[What is being asked]
Please give every line below again exactly, but not its pictures.

[Record excerpts]

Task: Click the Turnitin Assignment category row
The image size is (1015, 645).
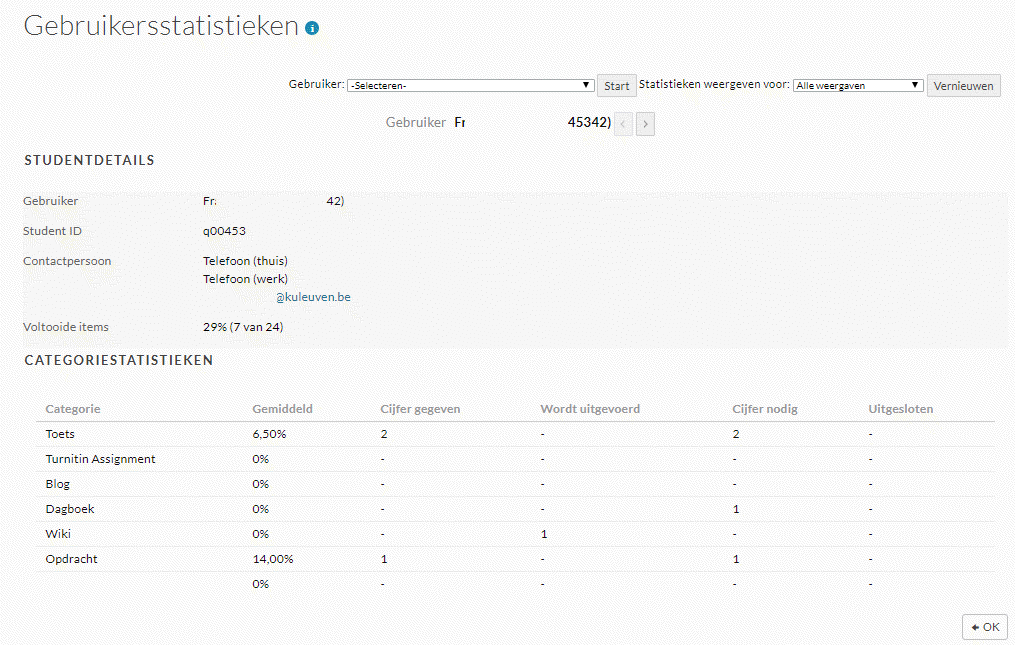Action: coord(100,459)
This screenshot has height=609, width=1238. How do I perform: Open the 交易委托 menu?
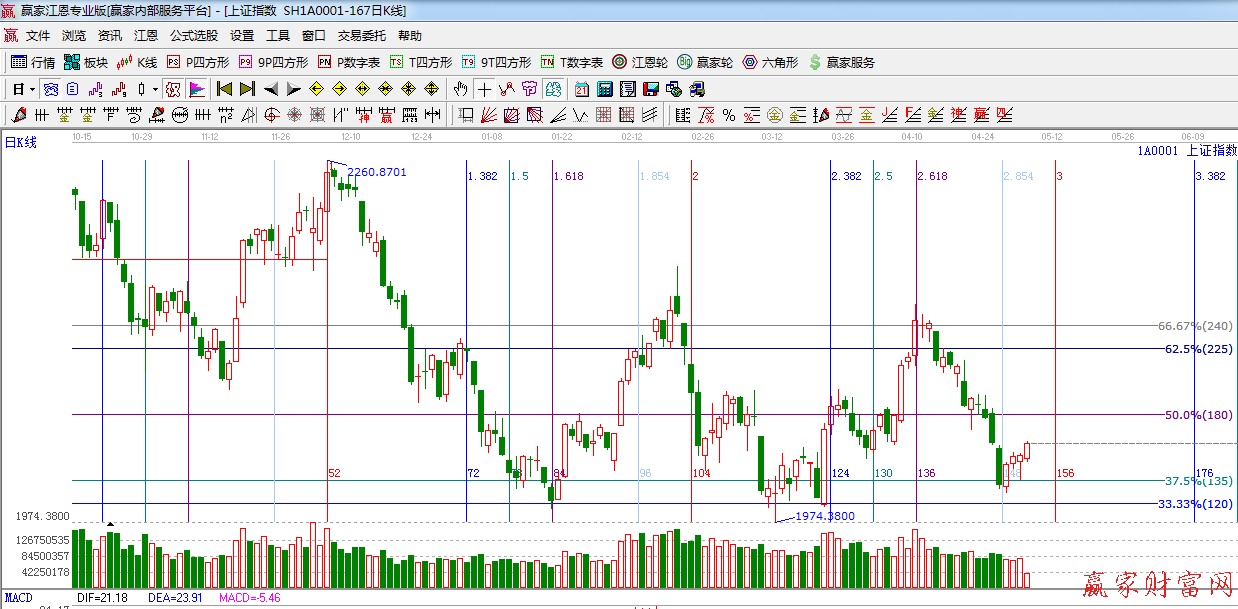(x=361, y=35)
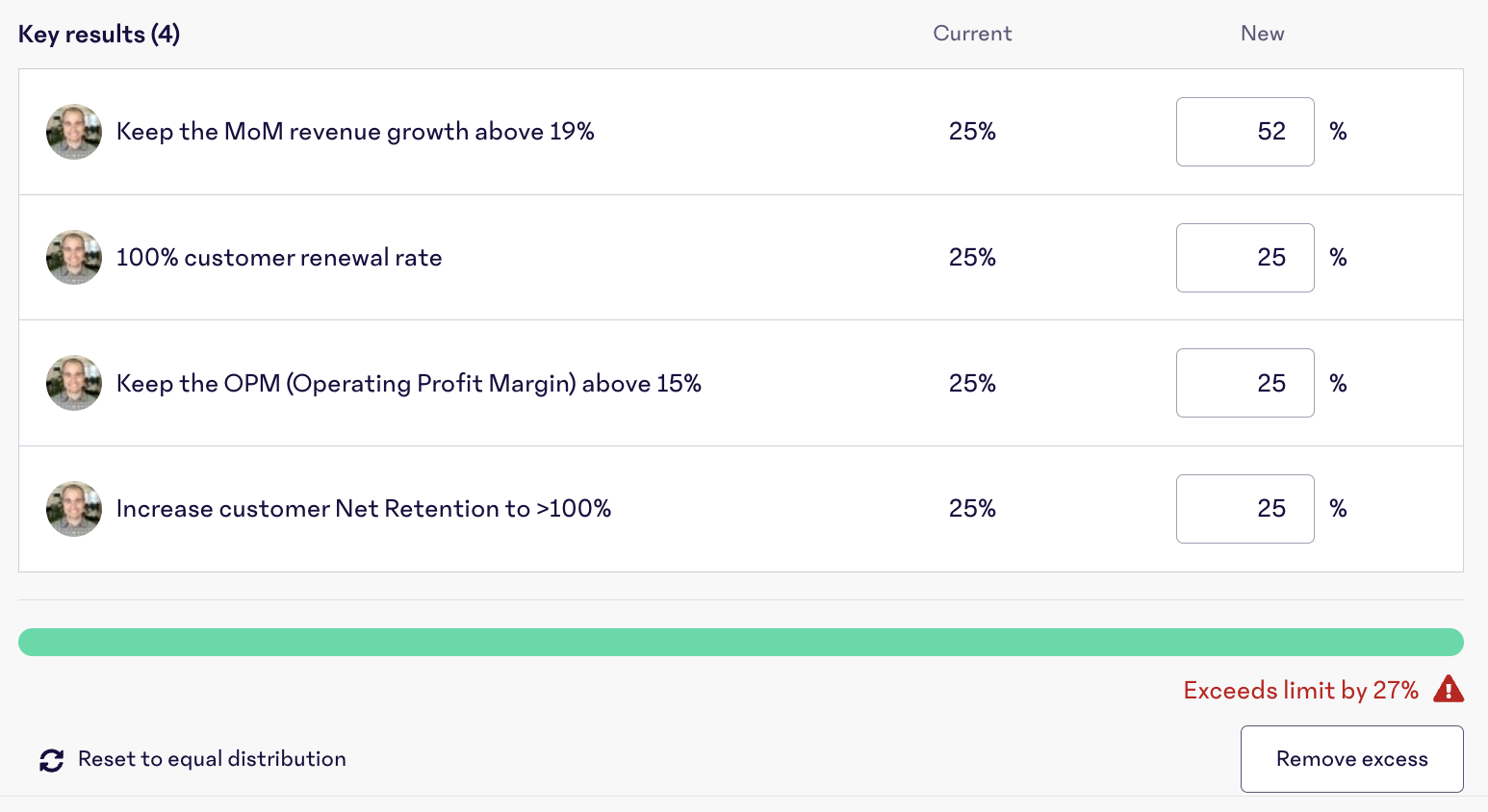1488x812 pixels.
Task: Click the New column header
Action: point(1262,34)
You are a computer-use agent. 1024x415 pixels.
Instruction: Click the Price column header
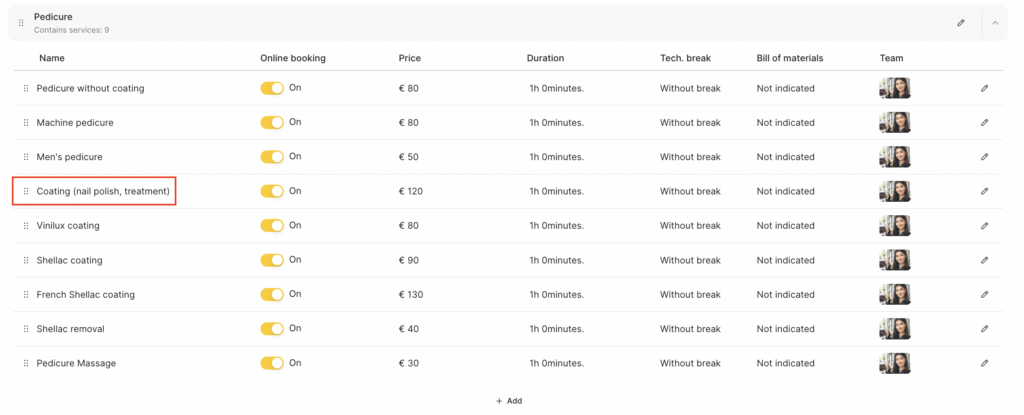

[Task result]
Task: Click the Turnitin Assignment category row
The image size is (1015, 645).
Action: coord(100,459)
This screenshot has height=609, width=1238. How do I perform: Open the 交易委托 menu?
(x=361, y=35)
1488x812 pixels.
Task: Click the New column header
Action: point(1262,34)
You are a computer-use agent. 1024x415 pixels.
Instruction: Click the Price column header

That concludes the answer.